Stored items
######
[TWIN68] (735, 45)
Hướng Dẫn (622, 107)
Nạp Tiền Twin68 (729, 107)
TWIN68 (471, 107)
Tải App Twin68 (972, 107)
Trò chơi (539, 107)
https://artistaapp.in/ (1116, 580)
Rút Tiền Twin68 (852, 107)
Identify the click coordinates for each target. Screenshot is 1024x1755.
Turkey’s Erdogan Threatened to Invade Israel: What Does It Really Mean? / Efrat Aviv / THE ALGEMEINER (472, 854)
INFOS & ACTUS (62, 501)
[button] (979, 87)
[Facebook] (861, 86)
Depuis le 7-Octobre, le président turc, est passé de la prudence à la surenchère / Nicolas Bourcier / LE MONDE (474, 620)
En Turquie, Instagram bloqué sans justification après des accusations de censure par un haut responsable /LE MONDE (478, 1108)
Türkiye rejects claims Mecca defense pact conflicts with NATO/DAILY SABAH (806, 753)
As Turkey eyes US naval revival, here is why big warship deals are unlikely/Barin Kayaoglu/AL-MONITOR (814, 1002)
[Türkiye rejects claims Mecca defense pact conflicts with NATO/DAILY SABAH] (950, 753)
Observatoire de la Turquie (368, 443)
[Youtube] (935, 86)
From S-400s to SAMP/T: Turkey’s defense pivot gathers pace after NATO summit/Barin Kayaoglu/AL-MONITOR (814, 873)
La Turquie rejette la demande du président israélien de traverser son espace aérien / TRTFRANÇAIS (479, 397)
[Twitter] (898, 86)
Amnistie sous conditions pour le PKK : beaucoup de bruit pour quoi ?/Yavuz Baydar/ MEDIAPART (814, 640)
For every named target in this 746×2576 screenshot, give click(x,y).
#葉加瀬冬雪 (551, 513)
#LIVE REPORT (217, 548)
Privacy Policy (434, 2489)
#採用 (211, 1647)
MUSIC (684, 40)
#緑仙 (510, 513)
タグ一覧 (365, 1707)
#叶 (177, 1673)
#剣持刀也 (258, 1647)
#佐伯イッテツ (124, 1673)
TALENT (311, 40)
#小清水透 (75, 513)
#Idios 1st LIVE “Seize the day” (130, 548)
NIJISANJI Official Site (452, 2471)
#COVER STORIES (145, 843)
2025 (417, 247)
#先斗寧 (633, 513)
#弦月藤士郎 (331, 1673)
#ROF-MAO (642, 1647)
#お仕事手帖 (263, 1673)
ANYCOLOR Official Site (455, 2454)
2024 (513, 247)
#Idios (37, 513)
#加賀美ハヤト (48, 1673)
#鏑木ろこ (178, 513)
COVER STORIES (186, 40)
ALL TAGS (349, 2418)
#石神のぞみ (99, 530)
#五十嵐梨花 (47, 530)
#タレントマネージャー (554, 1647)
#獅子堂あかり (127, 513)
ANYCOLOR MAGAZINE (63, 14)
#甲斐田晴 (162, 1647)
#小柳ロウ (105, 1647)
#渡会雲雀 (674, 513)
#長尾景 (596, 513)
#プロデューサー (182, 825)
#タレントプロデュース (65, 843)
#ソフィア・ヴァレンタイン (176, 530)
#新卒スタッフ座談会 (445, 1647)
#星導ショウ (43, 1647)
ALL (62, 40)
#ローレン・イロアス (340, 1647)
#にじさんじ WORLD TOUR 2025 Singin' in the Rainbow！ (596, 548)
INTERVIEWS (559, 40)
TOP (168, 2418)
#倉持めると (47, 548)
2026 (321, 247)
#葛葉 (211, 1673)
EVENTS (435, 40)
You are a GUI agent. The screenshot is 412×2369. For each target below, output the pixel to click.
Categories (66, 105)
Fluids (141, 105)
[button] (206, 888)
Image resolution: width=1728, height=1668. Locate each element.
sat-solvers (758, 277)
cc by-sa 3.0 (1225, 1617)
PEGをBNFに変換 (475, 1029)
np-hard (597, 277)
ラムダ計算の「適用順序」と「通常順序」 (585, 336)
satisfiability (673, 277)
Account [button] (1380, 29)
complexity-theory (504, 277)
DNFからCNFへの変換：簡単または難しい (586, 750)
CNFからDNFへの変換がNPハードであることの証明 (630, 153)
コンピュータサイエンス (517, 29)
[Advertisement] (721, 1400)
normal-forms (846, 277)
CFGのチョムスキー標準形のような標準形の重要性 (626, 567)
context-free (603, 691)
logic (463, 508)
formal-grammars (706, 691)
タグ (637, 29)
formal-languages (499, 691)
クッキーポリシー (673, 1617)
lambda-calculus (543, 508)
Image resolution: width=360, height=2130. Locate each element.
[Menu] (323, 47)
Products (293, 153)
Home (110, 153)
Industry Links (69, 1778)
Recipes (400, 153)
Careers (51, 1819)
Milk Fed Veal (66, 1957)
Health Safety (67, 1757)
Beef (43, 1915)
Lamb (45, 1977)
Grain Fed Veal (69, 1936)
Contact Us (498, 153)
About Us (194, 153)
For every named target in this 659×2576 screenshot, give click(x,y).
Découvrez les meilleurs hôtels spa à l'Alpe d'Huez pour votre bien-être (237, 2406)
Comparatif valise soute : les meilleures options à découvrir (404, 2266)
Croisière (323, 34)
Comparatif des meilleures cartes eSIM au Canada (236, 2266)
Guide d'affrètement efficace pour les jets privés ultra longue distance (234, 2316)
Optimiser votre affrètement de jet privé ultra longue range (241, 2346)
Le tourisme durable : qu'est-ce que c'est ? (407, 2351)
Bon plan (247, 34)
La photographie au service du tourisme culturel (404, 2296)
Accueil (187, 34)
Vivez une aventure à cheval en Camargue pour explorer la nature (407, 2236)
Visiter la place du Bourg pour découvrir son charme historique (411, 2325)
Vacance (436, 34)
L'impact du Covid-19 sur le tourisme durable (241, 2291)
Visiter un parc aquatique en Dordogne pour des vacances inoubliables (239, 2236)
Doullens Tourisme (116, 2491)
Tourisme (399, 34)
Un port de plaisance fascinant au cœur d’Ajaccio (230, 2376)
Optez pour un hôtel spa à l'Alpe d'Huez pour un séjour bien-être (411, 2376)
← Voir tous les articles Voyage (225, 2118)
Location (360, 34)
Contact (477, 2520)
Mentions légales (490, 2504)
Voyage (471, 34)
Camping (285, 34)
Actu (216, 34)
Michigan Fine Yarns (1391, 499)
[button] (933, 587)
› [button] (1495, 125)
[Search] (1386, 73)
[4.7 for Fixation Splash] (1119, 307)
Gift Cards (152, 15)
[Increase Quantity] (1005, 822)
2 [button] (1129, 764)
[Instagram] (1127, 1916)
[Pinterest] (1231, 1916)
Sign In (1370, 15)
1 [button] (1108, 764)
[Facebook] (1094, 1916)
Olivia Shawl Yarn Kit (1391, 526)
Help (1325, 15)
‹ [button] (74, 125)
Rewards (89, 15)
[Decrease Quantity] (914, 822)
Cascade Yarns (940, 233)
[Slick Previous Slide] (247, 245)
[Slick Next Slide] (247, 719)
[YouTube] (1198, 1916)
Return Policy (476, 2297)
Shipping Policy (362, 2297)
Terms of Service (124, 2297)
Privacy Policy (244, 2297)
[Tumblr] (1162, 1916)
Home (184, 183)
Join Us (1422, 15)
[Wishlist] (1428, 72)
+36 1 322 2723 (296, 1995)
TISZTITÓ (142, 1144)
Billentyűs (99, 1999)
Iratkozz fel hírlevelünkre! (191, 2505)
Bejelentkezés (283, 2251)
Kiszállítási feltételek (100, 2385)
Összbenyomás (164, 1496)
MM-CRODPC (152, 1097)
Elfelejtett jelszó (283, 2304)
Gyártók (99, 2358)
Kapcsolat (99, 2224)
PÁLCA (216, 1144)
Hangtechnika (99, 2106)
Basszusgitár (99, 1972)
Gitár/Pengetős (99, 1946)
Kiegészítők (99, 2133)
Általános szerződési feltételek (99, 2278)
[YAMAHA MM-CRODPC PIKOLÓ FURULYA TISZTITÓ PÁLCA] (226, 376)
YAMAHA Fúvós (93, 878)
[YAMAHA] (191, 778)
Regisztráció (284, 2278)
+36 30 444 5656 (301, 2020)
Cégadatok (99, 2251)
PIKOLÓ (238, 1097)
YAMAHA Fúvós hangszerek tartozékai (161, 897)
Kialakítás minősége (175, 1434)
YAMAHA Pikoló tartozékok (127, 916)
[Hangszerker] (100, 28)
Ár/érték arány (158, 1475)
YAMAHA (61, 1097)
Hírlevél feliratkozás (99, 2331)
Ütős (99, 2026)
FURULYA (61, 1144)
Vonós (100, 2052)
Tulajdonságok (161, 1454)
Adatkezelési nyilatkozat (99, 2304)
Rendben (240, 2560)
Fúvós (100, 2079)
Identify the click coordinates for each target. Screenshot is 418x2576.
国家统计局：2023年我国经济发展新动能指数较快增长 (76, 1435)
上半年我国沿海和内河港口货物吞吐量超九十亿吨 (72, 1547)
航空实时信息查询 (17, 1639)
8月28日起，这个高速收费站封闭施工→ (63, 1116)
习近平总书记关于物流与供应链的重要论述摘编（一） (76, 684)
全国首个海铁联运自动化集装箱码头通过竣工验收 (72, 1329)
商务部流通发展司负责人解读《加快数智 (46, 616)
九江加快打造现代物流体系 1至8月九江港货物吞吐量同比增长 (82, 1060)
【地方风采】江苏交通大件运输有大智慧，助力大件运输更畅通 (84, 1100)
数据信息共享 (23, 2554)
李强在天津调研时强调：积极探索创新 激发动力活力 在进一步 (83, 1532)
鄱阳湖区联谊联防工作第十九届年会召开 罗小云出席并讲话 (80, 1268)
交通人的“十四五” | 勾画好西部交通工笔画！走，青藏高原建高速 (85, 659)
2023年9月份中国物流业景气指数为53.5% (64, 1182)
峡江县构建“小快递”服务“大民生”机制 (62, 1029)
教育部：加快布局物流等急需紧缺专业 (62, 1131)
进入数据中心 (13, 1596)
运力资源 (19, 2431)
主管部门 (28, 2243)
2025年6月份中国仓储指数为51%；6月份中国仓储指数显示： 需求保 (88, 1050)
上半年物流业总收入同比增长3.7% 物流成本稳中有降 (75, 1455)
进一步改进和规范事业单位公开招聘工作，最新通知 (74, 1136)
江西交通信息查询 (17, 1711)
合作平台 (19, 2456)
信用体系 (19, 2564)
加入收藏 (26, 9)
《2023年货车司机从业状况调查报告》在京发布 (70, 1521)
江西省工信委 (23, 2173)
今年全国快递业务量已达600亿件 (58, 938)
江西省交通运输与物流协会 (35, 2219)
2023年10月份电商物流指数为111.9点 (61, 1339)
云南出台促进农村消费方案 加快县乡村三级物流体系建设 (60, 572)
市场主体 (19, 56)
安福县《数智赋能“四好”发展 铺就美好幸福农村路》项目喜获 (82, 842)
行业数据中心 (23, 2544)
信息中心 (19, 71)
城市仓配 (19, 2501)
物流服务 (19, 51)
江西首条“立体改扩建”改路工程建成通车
######
▸ **Work instruction**
Using the data above, print exactly the lines from the line that contains "ALL TAGS (349, 2418)" through the line that contains "For every named target in this 659×2576", with both included.

▸ **Solution for this problem**
ALL TAGS (349, 2418)
#石神のぞみ (99, 530)
#五十嵐梨花 (47, 530)
#タレントマネージャー (554, 1647)
#獅子堂あかり (127, 513)
ANYCOLOR MAGAZINE (63, 14)
#甲斐田晴 (162, 1647)
#小柳ロウ (105, 1647)
#渡会雲雀 (674, 513)
#長尾景 (596, 513)
#プロデューサー (182, 825)
#タレントプロデュース (65, 843)
#ソフィア・ヴァレンタイン (176, 530)
#新卒スタッフ座談会 (445, 1647)
#星導ショウ (43, 1647)
ALL (62, 40)
#ローレン・イロアス (340, 1647)
#にじさんじ WORLD TOUR 2025 Singin' in the Rainbow！ (596, 548)
INTERVIEWS (559, 40)
TOP (168, 2418)
#倉持めると (47, 548)
2026 (321, 247)
#葛葉 (211, 1673)
EVENTS (435, 40)
You are a GUI agent. The screenshot is 412×2369. For each target below, output the pixel to click.
Categories (66, 105)
Fluids (141, 105)
[button] (206, 888)
Image resolution: width=1728, height=1668. Locate each element.
sat-solvers (758, 277)
cc by-sa 3.0 (1225, 1617)
PEGをBNFに変換 (475, 1029)
np-hard (597, 277)
ラムダ計算の「適用順序」と「通常順序」 (585, 336)
satisfiability (673, 277)
Account [button] (1380, 29)
complexity-theory (504, 277)
DNFからCNFへの変換：簡単または難しい (586, 750)
CNFからDNFへの変換がNPハードであることの証明 (630, 153)
コンピュータサイエンス (517, 29)
[Advertisement] (721, 1400)
normal-forms (846, 277)
CFGのチョムスキー標準形のような標準形の重要性 (626, 567)
context-free (603, 691)
logic (463, 508)
formal-grammars (706, 691)
タグ (637, 29)
formal-languages (499, 691)
クッキーポリシー (673, 1617)
lambda-calculus (543, 508)
Image resolution: width=360, height=2130. Locate each element.
[Menu] (323, 47)
Products (293, 153)
Home (110, 153)
Industry Links (69, 1778)
Recipes (400, 153)
Careers (51, 1819)
Milk Fed Veal (66, 1957)
Health Safety (67, 1757)
Beef (43, 1915)
Lamb (45, 1977)
Grain Fed Veal (69, 1936)
Contact Us (498, 153)
About Us (194, 153)
For every named target in this 659×2576 screenshot, give click(x,y).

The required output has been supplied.